#### SET TASK
Pull out every line of the material that contains the string "point", matching case exactly.

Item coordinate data
▬▬▬▬▬▬▬▬▬▬
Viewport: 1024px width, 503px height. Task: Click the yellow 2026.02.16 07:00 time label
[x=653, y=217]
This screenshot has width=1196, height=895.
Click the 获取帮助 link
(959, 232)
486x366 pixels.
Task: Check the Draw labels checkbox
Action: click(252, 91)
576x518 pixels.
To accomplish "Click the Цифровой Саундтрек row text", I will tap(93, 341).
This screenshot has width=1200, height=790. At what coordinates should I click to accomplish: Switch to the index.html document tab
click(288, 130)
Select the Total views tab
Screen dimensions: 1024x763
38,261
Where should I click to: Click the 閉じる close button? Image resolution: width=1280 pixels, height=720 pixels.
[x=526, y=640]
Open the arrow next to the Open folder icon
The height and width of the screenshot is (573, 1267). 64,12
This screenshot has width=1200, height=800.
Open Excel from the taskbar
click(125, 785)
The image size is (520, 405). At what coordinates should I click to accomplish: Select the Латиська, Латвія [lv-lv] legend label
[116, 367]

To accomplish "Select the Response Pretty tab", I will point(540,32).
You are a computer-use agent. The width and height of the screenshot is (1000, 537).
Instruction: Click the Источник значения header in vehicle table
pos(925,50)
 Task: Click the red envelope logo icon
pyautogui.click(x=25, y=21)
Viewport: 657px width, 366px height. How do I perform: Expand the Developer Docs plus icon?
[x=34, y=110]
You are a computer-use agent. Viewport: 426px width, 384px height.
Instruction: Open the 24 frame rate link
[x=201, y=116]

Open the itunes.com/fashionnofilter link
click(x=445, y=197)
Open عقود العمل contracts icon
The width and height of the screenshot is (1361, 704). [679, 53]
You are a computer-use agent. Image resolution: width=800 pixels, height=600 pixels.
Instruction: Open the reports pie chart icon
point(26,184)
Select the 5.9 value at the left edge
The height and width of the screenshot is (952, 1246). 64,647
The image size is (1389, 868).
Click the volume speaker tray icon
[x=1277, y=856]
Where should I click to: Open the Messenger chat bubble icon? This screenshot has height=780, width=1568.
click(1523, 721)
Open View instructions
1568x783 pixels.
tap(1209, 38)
▬▬▬▬▬▬▬▬▬▬
#### FULL RESPONSE
To accomplish "Select the Response Pretty tab", I will point(540,32).
point(26,184)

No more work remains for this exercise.